Our name, Tsukimi Kai, means moon-viewing group.  It alludes to the reflection of the loved ones an emigrant hopes to see in the full moon.  Four years ago we learned that there were other Nikkei (people of Japanese or Okinawan ancestry) in Cuba , and had a vision of this newfound community in the full moon.  We overcame U.S. government travel restrictions in order to visit these distant relatives who live in the country that is our closest neighbor after Mexico and Canada We did not find demons or poor oppressed slaves of the “axis of evil.”  We found people - people with whom we shared and celebrated our cultural roots.  But more than that, we sometimes felt as though we were looking in a mirror, seeing ourselves or our ancestors in a different country, under different circumstances: a farmer, a fisherman, a doctor, a musician, a photojournalist, a child of mixed ancestry.   And we could not avoid the terrible reflection of a common experience during WW2.  

We went to Cuba not as rich Nikkei visiting our “poor, less fortunate” brethren.  We went to share and celebrate our common heritage.  On our first trip in August 2005 we broke the ice and celebrated Obon together.  We recorded stories about the Japanese immigration to Cuba , how the Issei built new lives, and how the men were incarcerated during WW2.  Our second trip this past December and January celebrated Oshogatsu (Japanese New Year).  This time our group included three U.S and Canadian Nisei who shared their WW2 camp experiences with their Cuban counterparts.  The Nisei found more common ground when singing the same Japanese children’s songs they had learned from their mothers and when making origami cranes.  Common Okinawan roots were celebrated in the shiisaa (lion) performance and other songs and dances.

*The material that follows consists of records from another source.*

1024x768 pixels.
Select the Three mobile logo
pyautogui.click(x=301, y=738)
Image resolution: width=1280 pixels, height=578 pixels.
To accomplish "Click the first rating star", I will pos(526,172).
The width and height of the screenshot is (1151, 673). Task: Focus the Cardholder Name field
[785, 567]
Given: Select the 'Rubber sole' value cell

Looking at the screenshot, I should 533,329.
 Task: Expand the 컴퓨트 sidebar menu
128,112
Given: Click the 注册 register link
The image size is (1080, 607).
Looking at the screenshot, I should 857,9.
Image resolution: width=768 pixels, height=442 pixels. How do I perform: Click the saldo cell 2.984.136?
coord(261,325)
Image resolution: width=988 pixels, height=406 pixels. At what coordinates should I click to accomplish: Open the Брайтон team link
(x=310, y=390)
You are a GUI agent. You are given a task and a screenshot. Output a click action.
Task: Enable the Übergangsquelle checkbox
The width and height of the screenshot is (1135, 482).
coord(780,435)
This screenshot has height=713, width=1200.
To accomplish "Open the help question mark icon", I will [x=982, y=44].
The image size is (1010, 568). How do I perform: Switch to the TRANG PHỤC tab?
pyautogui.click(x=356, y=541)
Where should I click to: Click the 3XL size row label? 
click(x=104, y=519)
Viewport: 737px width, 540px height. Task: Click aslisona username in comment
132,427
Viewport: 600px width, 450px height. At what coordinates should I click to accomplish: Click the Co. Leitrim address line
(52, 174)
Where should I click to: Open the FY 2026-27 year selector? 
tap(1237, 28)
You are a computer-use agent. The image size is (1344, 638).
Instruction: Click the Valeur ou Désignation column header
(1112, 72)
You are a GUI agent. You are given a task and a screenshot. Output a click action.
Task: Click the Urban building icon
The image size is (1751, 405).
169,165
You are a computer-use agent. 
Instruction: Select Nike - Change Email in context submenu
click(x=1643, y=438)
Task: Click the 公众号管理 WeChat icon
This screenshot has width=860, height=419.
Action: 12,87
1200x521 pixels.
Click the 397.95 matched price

On the first trip we opened our hearts to each other, greeting each other as long-lost relatives.  On the second trip we were welcomed into many more homes where we had some frank discussions about life in Cuba and the United States We could see our common hopes reflected in each other’s words while we also confronted preconceptions about our geographically close, but politically distant societies.  In Cuba this kind of sharing among people with a common interest is called solidarity.

A poet wrote:

When the full moon is in the sky and the immigrant's heart is aflame with the expectation of love, a silent voice within cries for union with the ancestral home.

This longing unites the Nikkei under the moonlight across the seas, in the promise of eventual reunion.  They hear each other through the voices of the heart.

The sound of the prophetic harp came to us one day.  Impassioned, we crossed the waters of separation.

We arrived in Cuba , gleaming in the moonlight, as dew on the nocturnal flower.  We were received as members of the same family. We celebrated the fullness of the moon. We sang songs that had been deep asleep in the soul.  The smell of the earth differed, but we were one in the roundness of the moon.

We now return to you with a conversation in images, a living piece of history, to be preserved for posterity, for the youth growing up without memories, and for us all, seeking fullness in ourselves.

Accept the greetings of peace from those we have met.

The pictures are without seduction.  They are the voices of the forgotten, classically illustrating what is essentially human in us all.  They rise above all in celebration of the glory of the human family, for the whole world to see.